*Records shown*:
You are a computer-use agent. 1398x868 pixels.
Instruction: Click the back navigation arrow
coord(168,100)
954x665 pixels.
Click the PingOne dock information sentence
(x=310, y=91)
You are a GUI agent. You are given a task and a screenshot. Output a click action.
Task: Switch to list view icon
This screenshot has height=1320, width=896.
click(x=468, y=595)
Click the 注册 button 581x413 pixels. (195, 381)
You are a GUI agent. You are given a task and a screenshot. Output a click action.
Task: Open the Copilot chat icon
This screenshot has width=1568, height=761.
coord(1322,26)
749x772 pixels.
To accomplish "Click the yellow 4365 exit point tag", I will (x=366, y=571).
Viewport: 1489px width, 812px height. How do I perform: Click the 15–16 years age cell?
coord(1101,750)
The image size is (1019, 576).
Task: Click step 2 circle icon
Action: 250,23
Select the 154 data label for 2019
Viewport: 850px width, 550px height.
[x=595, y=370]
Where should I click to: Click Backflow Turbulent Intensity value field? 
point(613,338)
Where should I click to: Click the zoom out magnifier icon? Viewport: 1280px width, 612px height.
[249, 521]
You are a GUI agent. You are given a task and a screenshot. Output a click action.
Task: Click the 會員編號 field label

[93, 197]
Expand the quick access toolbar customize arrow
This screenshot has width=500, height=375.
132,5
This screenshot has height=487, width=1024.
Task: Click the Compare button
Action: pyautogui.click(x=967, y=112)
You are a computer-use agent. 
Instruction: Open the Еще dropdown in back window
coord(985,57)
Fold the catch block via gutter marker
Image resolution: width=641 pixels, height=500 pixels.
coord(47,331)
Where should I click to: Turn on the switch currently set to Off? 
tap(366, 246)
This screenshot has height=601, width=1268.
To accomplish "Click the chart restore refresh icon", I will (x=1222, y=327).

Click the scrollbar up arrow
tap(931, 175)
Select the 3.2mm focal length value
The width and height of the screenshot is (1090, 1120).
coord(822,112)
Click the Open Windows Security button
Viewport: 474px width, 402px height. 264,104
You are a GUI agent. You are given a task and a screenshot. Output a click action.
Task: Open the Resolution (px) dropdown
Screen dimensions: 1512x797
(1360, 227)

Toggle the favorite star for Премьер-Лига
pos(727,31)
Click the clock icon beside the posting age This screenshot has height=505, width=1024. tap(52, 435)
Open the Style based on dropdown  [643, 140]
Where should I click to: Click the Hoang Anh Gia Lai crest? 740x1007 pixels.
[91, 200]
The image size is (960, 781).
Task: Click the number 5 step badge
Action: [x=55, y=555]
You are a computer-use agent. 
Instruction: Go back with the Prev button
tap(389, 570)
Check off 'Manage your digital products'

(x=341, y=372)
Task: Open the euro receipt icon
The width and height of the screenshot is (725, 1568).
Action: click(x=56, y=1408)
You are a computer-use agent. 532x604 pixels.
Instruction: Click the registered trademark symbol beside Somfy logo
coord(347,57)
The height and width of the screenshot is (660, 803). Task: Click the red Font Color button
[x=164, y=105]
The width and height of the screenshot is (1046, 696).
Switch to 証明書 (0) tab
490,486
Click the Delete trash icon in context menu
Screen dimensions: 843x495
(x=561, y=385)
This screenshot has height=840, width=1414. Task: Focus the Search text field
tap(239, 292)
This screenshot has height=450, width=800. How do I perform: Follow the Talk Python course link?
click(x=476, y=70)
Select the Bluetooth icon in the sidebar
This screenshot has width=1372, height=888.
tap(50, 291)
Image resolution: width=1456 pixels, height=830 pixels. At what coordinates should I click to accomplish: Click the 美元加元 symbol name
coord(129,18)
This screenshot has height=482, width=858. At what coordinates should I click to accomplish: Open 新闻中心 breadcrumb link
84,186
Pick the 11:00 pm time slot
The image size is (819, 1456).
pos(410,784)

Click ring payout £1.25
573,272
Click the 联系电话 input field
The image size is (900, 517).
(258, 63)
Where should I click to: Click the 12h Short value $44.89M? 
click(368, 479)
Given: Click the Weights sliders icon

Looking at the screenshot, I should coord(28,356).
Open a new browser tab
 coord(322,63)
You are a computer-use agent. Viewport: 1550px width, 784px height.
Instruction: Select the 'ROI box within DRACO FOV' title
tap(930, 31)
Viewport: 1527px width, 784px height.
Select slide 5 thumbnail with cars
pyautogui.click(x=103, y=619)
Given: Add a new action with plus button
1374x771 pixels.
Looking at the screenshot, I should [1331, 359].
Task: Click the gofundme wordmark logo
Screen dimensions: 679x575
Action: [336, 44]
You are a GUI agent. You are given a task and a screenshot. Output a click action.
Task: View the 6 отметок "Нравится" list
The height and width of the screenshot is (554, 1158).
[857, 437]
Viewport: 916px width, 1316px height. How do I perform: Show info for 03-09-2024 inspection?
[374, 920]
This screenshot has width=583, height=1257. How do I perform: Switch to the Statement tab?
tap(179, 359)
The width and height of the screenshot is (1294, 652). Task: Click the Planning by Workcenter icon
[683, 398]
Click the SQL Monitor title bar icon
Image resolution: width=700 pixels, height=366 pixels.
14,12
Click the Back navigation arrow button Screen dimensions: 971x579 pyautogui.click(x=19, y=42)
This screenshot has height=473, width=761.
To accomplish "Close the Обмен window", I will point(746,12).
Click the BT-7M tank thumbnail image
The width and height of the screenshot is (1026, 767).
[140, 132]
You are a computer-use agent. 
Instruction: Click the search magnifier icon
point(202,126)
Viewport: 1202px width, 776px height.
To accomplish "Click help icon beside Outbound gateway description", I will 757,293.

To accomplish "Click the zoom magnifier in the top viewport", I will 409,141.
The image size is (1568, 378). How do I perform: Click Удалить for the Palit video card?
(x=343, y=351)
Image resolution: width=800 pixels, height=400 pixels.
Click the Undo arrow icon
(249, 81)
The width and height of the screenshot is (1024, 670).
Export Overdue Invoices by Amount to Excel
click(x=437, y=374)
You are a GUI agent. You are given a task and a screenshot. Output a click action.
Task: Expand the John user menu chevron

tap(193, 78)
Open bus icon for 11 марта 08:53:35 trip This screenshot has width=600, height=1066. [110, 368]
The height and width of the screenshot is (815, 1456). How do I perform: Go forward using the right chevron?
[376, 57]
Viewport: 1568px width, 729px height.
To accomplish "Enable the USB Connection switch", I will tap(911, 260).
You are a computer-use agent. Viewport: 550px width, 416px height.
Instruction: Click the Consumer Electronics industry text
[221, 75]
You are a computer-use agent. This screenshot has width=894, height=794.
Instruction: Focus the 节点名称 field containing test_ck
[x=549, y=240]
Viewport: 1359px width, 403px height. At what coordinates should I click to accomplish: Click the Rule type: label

*Task details*:
Scan the data above; copy every line where "computer" appears.

*Response*:
You are a computer-use agent. 1398x868 pixels.
You are a computer-use agent. 
You are a computer-use agent. 
You are a computer-use agent. 532x604 pixels.
You are a computer-use agent. Viewport: 1550px width, 784px height.
You are a computer-use agent. 
You are a computer-use agent. Viewport: 550px width, 416px height.
You are a computer-use agent. This screenshot has width=894, height=794.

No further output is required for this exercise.